> [Required work] Write the records out again exactly, leaving no images in.

BEGIN Dataset records

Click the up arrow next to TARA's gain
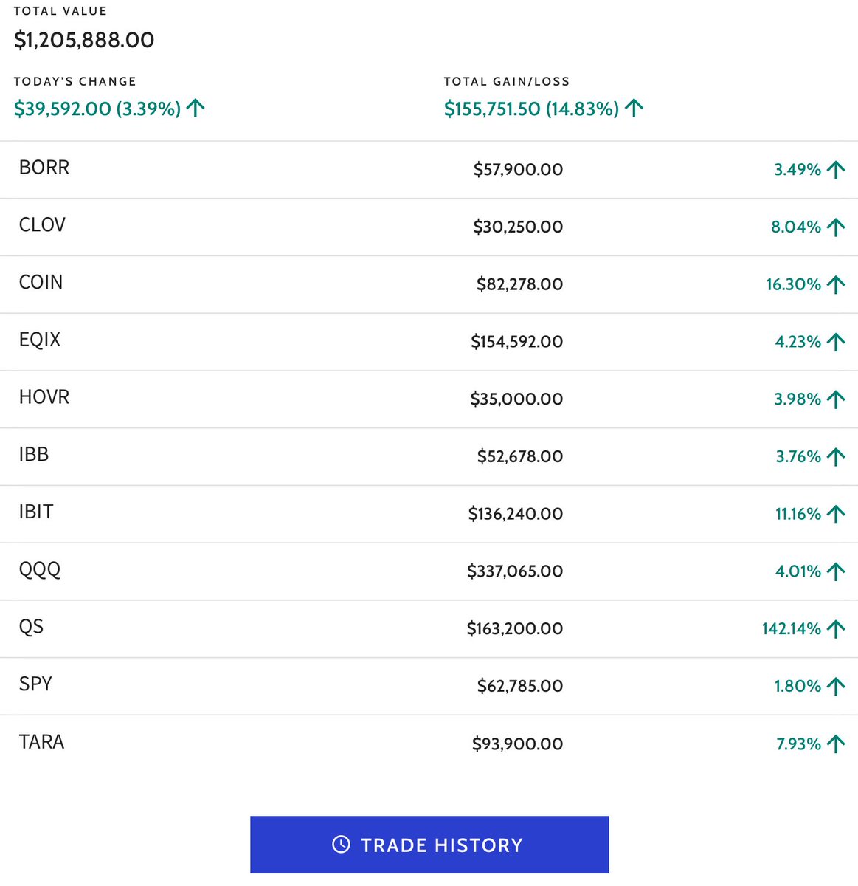The width and height of the screenshot is (858, 886). pos(834,743)
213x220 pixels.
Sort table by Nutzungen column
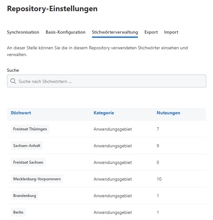(168, 113)
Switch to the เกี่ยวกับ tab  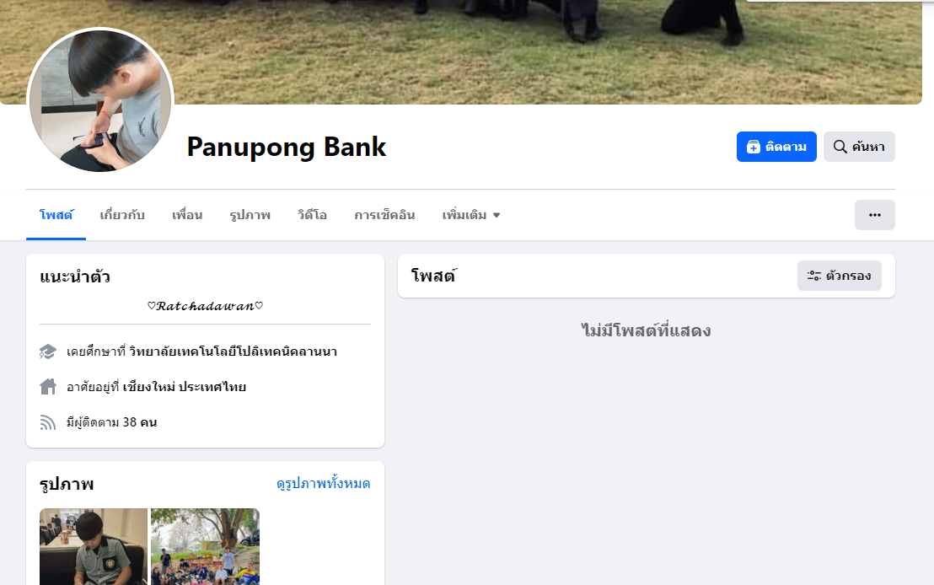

END Dataset records

> [Solved problem]
Click the up arrow next to TARA's gain
The width and height of the screenshot is (858, 886). pos(834,743)
213x220 pixels.
Sort table by Nutzungen column
(168, 113)
Switch to the เกี่ยวกับ tab  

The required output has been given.